(Problem details)
Below are the entries. Print only the lines starting at the one with "The height and" and ending at the one with "This screenshot has height=561, width=750.", exactly, with no pictures.

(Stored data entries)
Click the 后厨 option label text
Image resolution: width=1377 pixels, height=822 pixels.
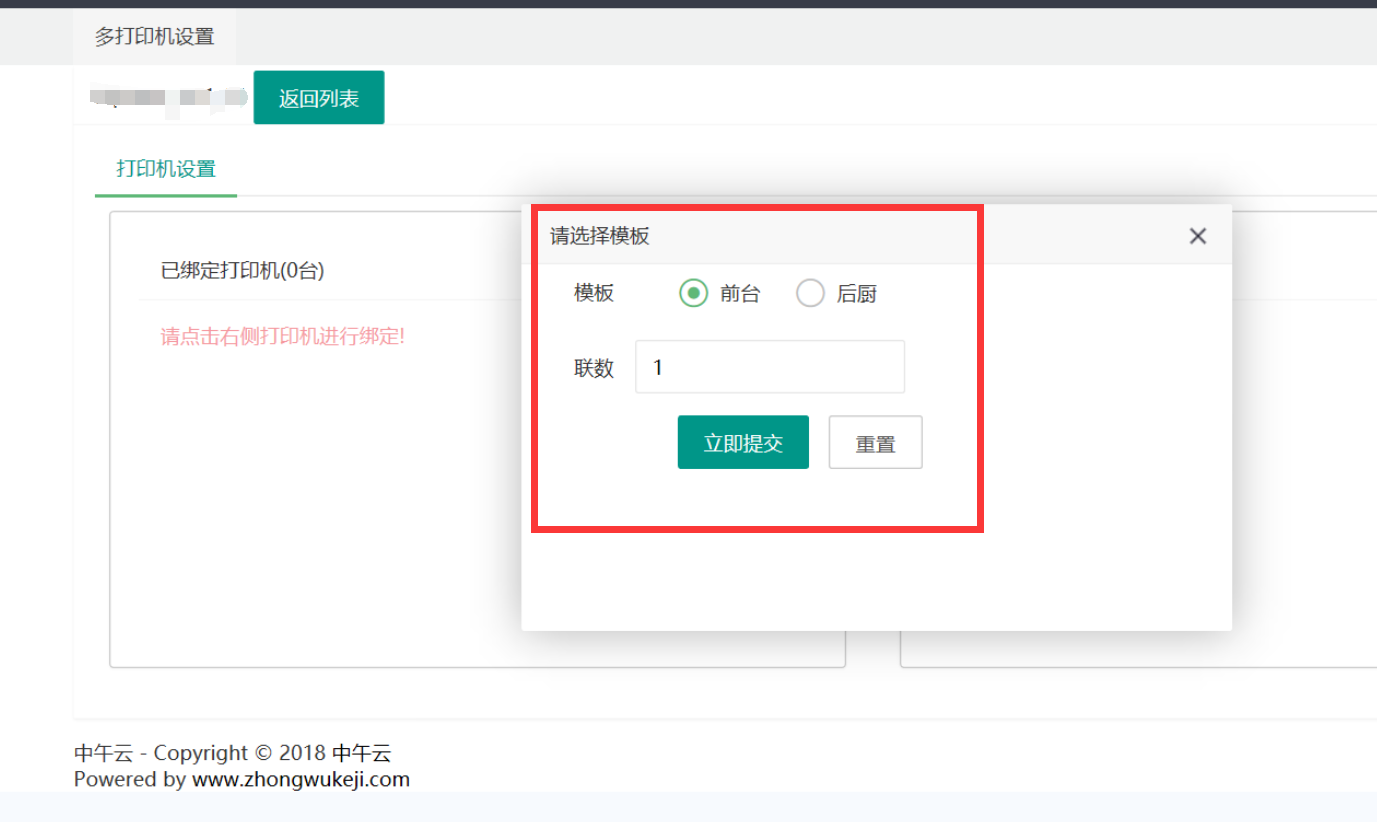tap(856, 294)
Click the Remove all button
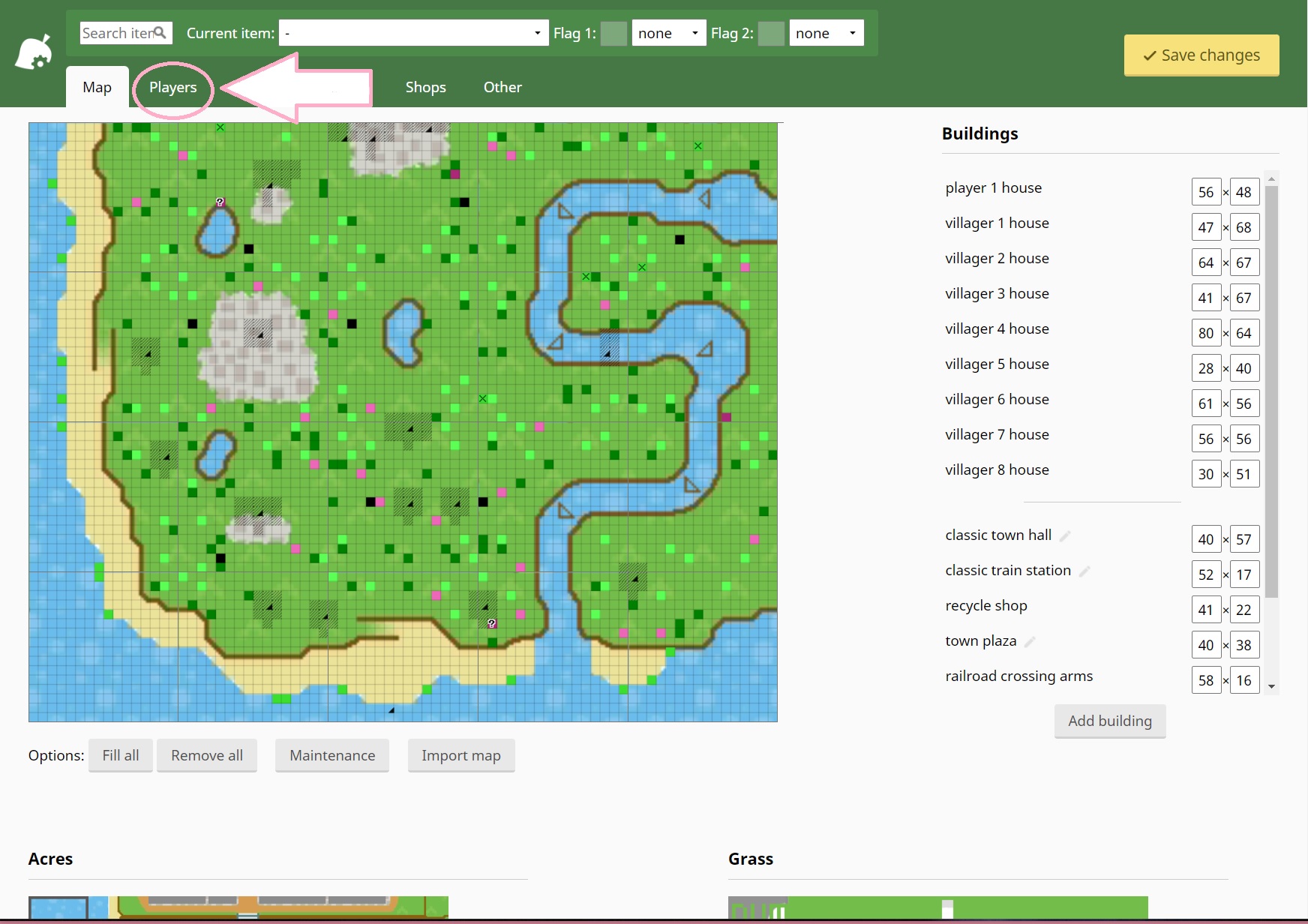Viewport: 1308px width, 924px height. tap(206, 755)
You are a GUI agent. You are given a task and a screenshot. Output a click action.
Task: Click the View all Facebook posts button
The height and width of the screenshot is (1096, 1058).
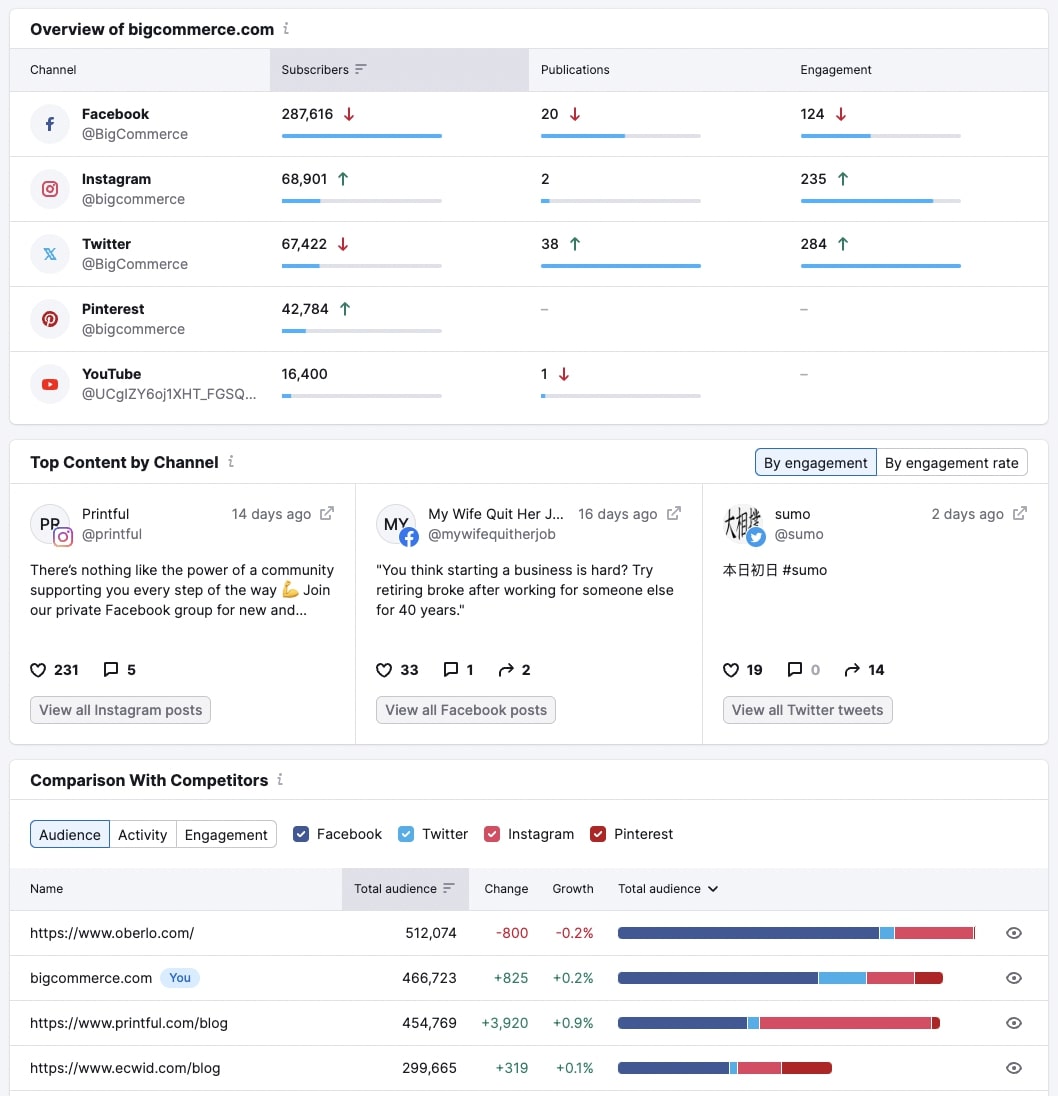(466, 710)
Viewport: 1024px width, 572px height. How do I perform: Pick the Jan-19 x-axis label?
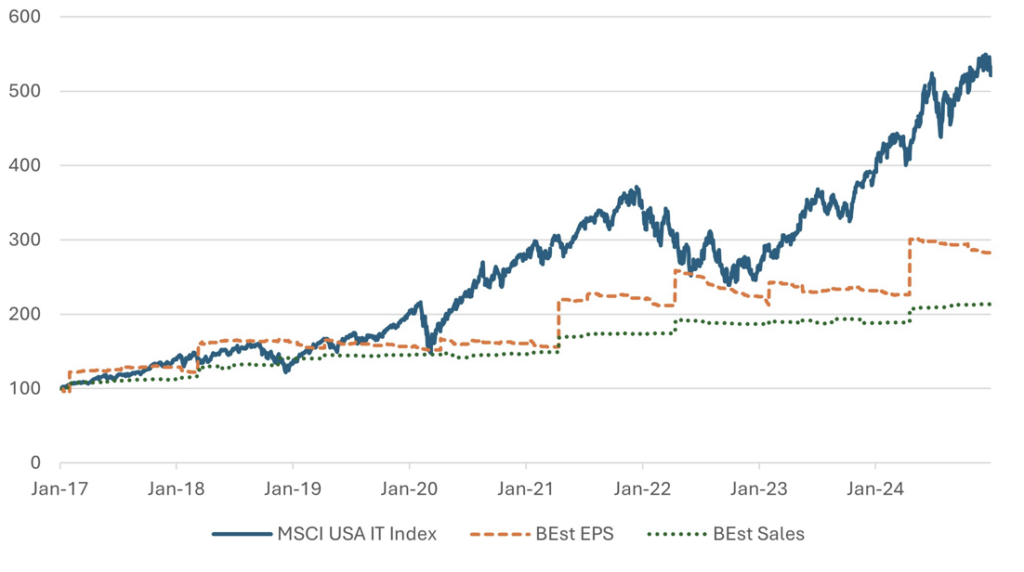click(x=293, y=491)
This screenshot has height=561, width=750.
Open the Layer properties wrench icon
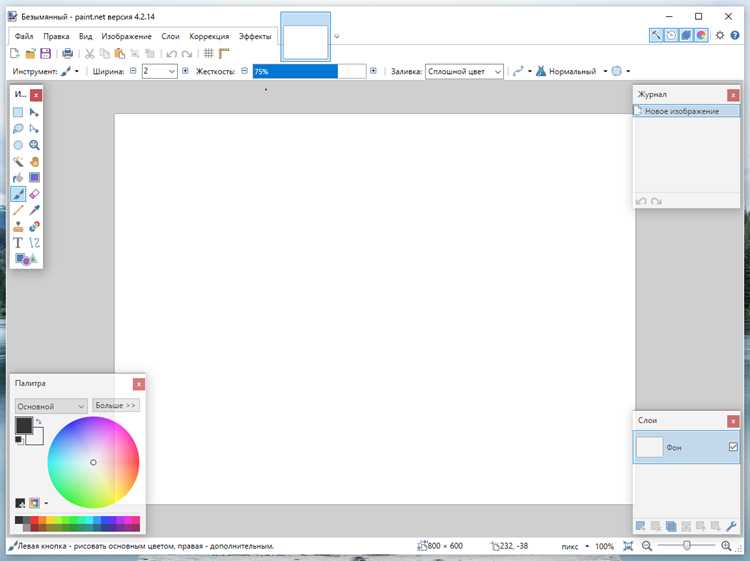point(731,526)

(Response to this exercise)
The height and width of the screenshot is (1096, 1058).
(466, 710)
Viewport: 1024px width, 572px height. How do I perform: Pick the Jan-19 x-axis label?
click(x=293, y=491)
This screenshot has height=561, width=750.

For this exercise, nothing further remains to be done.